## Source text
- - -
Documentation
Calibrating and Maintaining Scenarios
Review results, adjust thresholds, and version changes to keep scenarios reliable over time.
A scenario is not finished when it merges. Reviewing results across runs can reveal problems with prompts, assertions, or seed data that were not obvious during authoring.
Reviewing results
After a scenario has been run across multiple agents and models, look for patterns in the results:
- Failure clusters: if every agent fails the same assertion, the assertion may be too strict or the prompt may be missing critical context.
- Universal passes: if every agent passes every gate with both personas, the assertions may not be testing enough. Review whether the checks are thorough.
- Flaky results: individual runs will vary because LLM output is generative. This is expected. But if results for the same agent/model combination are inconsistent across many runs, the scenario may have avoidable non-determinism. Check seed data, service startup order, and assertion timing.
- - -
## Complete the following
A - Answer these from the scenario calibration documentation:
(i) What three things can reviewing results across runs reveal problems with?
(ii) What two explanations does it give when every agent fails the same assertion?
(iii) What should be checked when results for the same agent/model combination are inconsistent across many runs?
B - Carry on the scenario calibration documentation from its last line.

Records excerpted from a collection
- - -
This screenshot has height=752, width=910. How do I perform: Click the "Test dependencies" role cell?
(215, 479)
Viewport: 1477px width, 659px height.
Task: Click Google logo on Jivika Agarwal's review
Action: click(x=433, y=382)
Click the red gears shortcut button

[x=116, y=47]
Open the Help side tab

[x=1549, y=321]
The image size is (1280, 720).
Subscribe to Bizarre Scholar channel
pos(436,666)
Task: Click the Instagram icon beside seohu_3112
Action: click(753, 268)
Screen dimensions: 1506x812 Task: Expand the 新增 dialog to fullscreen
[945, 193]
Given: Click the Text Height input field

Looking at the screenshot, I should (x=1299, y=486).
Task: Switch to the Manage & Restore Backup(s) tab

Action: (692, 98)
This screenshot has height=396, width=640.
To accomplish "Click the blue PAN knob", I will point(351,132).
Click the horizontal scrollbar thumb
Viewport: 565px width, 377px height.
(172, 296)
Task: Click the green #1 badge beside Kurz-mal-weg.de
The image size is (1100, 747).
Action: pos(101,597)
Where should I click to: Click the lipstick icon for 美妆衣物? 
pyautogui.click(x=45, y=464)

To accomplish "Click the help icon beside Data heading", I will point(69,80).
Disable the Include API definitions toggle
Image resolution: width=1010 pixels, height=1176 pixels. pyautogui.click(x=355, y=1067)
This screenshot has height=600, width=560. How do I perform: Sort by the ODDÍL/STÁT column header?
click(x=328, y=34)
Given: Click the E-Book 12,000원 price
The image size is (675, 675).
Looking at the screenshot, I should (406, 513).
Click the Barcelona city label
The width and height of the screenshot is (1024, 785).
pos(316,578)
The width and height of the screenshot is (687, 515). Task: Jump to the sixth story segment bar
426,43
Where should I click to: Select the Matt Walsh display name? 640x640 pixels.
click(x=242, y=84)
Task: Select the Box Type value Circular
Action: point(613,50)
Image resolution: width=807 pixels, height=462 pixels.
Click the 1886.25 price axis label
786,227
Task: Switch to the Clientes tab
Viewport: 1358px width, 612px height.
- - -
## Answer set
A -
(i) Prompts, assertions, and seed data.
(ii) The assertion may be too strict, or the prompt may be missing critical context.
(iii) Seed data, service startup order, and assertion timing.

B -
Adjusting thresholds
Performance and production gate assertions often include numeric thresholds (query latency, row counts, timing budgets). When adjusting these:
- Document the rationale for the change. "Relaxed from 100ms to 200ms because baseline hardware varies" is traceable. A silent threshold change is not.
- Test the new threshold against existing results before merging. A threshold change that retroactively flips pass/fail for published runs affects leaderboard interpretation.
Breaking changes
Any change to a scenario that can alter its scoring output is a breaking change:
- Modified assertions (new checks, changed thresholds, removed checks)
- Changed seed data or init scripts
- Updated prompts
When making breaking changes, note them clearly in the PR description. Results from before and after a breaking change are not directly comparable.